CloudWatch Logs is the main product of the whole CloudWatch suite. CloudWatch Logs is the centralized logging place of AWS. Each native service like Lambda, ECS, or API Gateway is logging directly to CloudWatch. This makes CloudWatch a really powerful monitoring and analysis tool.

Lambda and Fargate log Application logs to CloudWatch

To be able to analyze logs more efficiently it is needed that you have one common place where all your logs are stored. This is already a huge benefit of using CloudWatch Logs. But how can you actually analyze the logs?

CloudWatch Logs Insights

This is where Logs Insights comes into play. Logs insights let you query your logs by introducing its own query language.

The query language is somewhat similar to SQL (Structured Query Language). With SQL you can query your database in a descriptive manner. That means you only describe what you want from the database instead of telling the program how to receive it.

This is similar to CloudWatch Insights. If you open CloudWatch Insights for the first time you see the following query:

fields @timestamp, @message, @logStream, @log
| sort @timestamp desc
| limit 20

CloudWatch Insights Query Definition

Let's look at the query in a bit more detail. The query consists of the following fields:

  • fields: These are the fields you want to display

  • sort: This is the direction you want to sort your data. In our example, we want to sort it descending by the timestamp

  • limit: We limit the end results to 20 to not be overwhelmed with data.

But there are many more fields to select!

  • stats: Calculate aggregations such as counts, averages, medians, etc.

  • display: Show only certain fields, for example, after parsing certain data from a message

  • parse: Parse lets you extract data from log messages

  • unmask: With unmask, you can show data that was masked due to data privacy

With these 7 operations, you are able to build very powerful commands.

Discovered Fields

As mentioned above with the fields parameter you can query fields from your logs.

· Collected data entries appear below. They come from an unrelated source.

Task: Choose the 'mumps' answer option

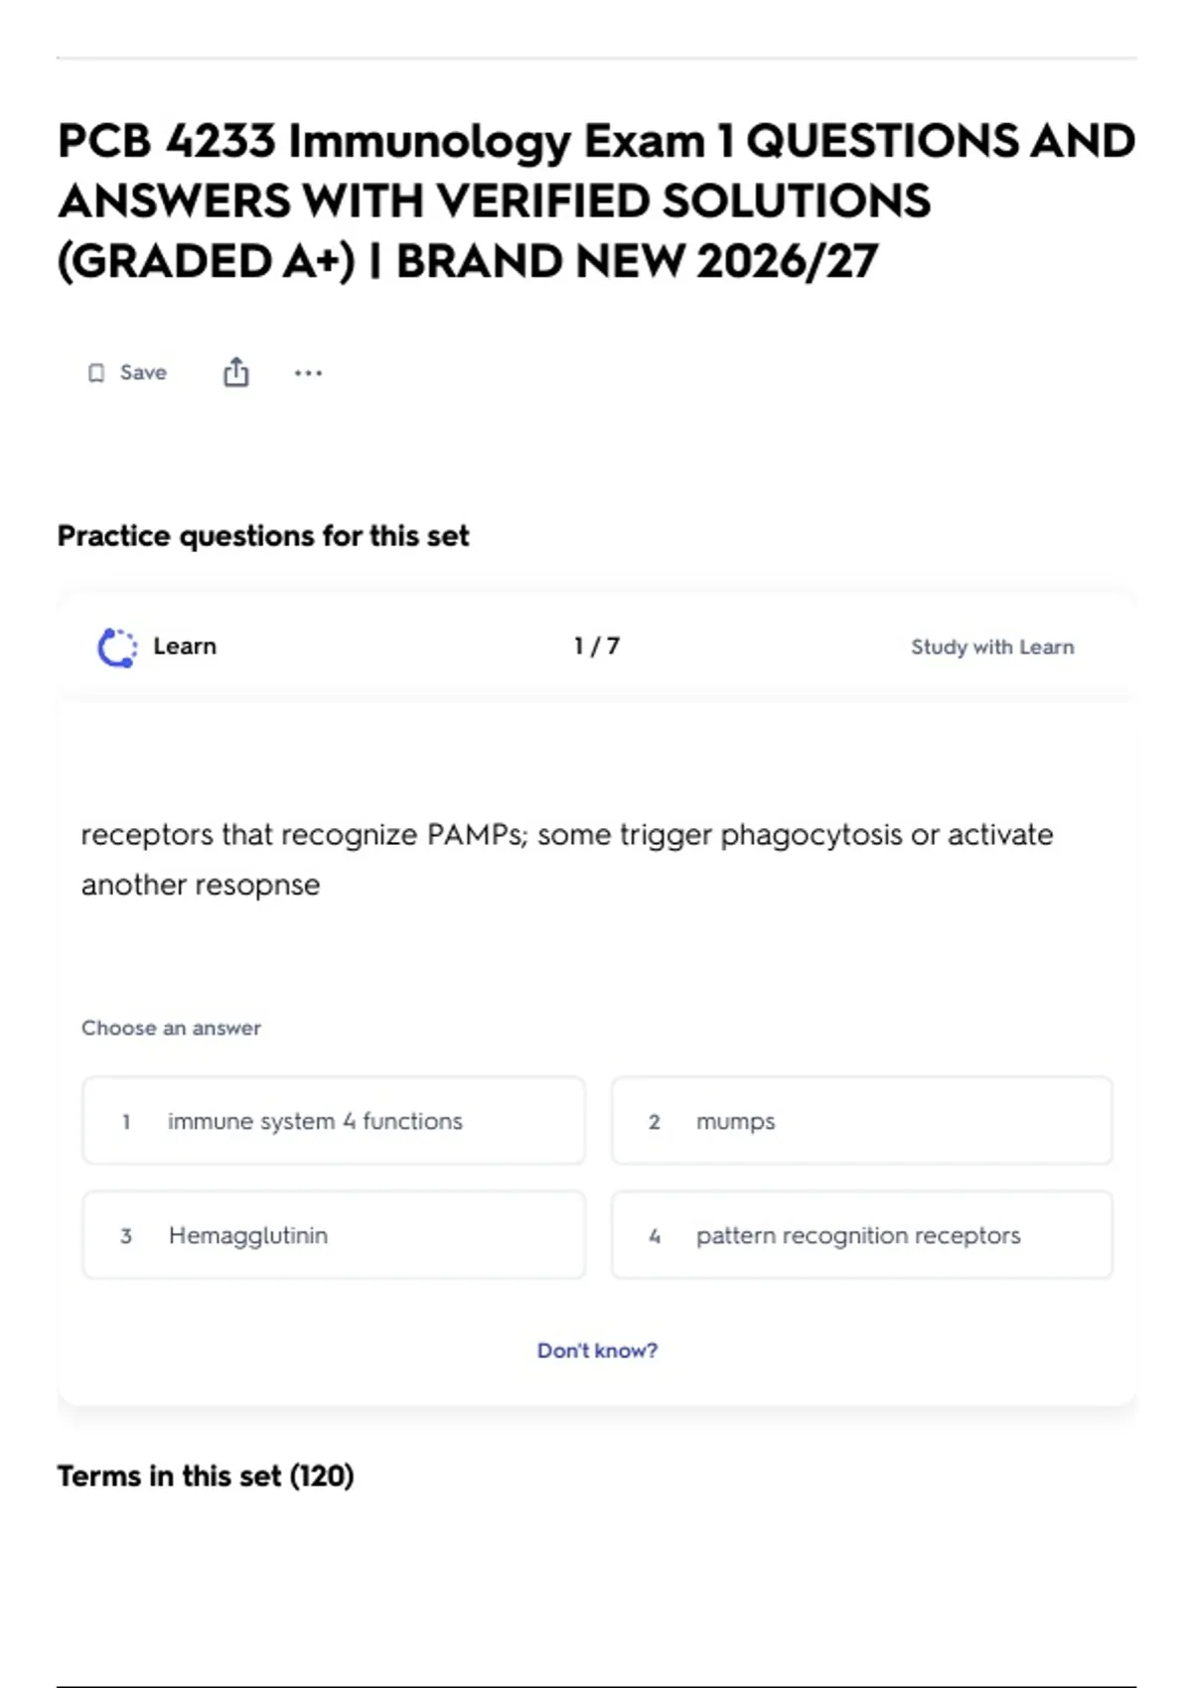Action: coord(862,1121)
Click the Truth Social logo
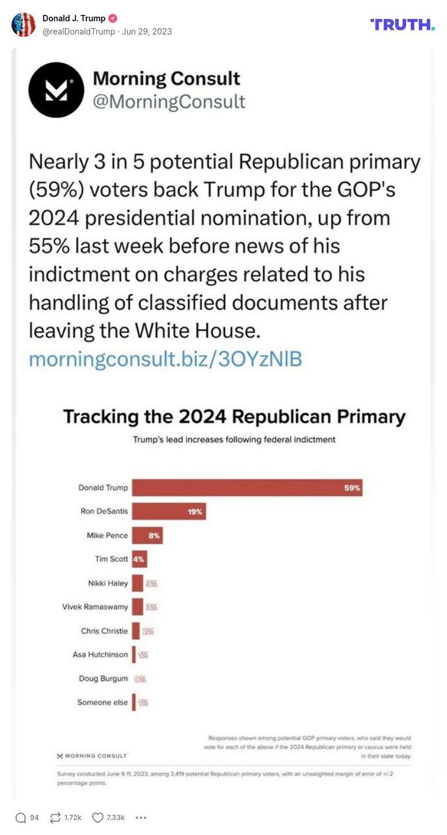 pos(403,24)
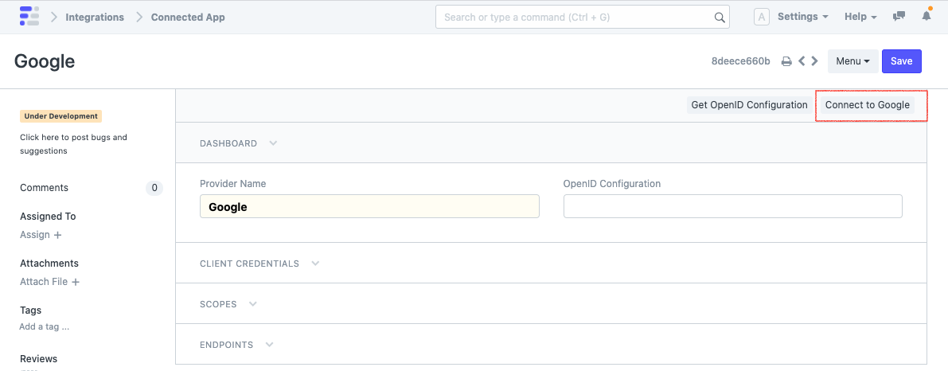This screenshot has height=371, width=948.
Task: Click the plus icon beside Assign
Action: [x=57, y=235]
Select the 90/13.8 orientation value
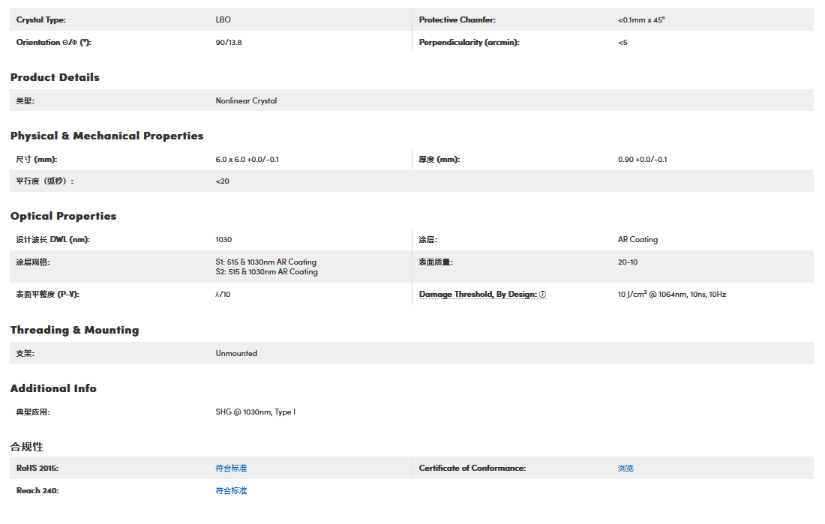The height and width of the screenshot is (524, 825). (229, 43)
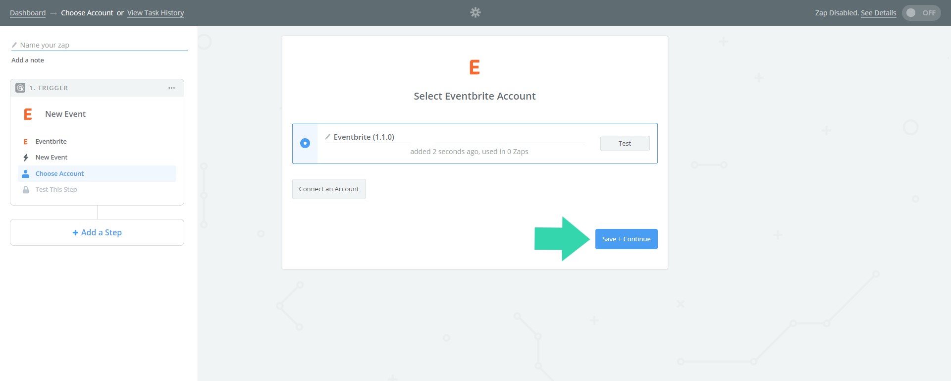Test the Eventbrite account connection
This screenshot has height=381, width=951.
point(625,144)
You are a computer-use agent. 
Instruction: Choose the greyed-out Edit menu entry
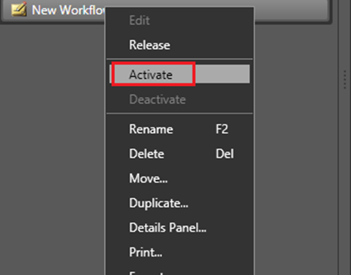coord(139,20)
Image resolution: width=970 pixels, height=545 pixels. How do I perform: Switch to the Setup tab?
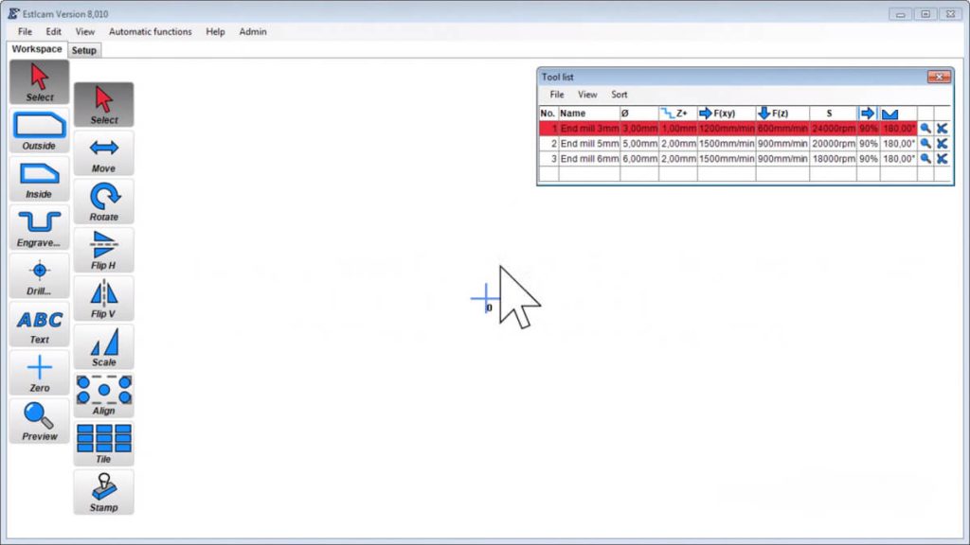83,50
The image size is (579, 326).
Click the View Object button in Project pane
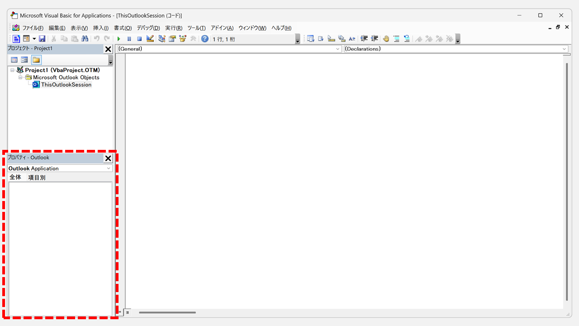(24, 60)
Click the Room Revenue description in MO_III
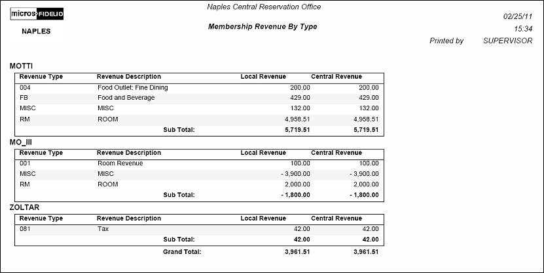The image size is (544, 273). pos(120,163)
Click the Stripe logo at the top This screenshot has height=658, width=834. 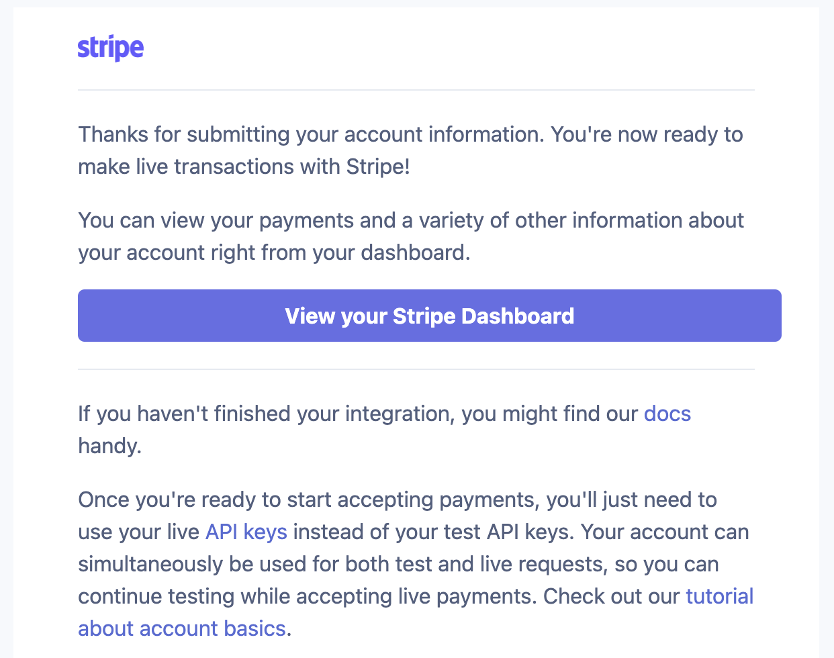[111, 48]
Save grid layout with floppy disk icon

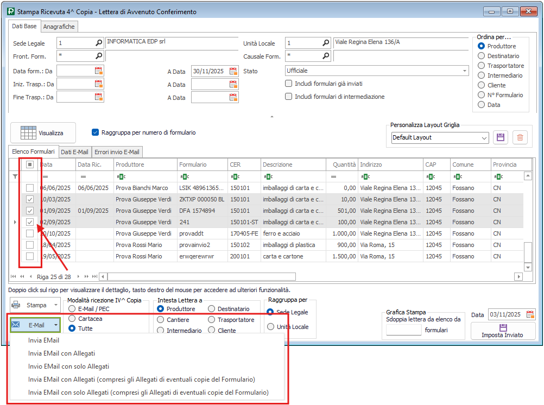pos(500,138)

But which fields are actually available in your logs?

To be able to understand which ones are available Log Insights shows you the Discovered Fields tab on the right pane.

CloudWatch Insights Discovered Fields

For that open CloudWatch Insights and select at least one Log Group. If you now click on Discovered Fields you will see the default fields, which are:

  • @log

  • @logStream

  • @message

  • @timestamp

These fields are available in every log message. The percentage behind the field shows you in how many log messages this field was found. In that case, this is 100% because these fields are always available.

You can even click on the field to see in which log groups the field was found, in case you have selected more than one log group.

CloudWatch Insights Field Details

Find more fields

If you have more fields available run a sample query once. CloudWatch Insights will then scan all the fields it can find and adds them on the right pane.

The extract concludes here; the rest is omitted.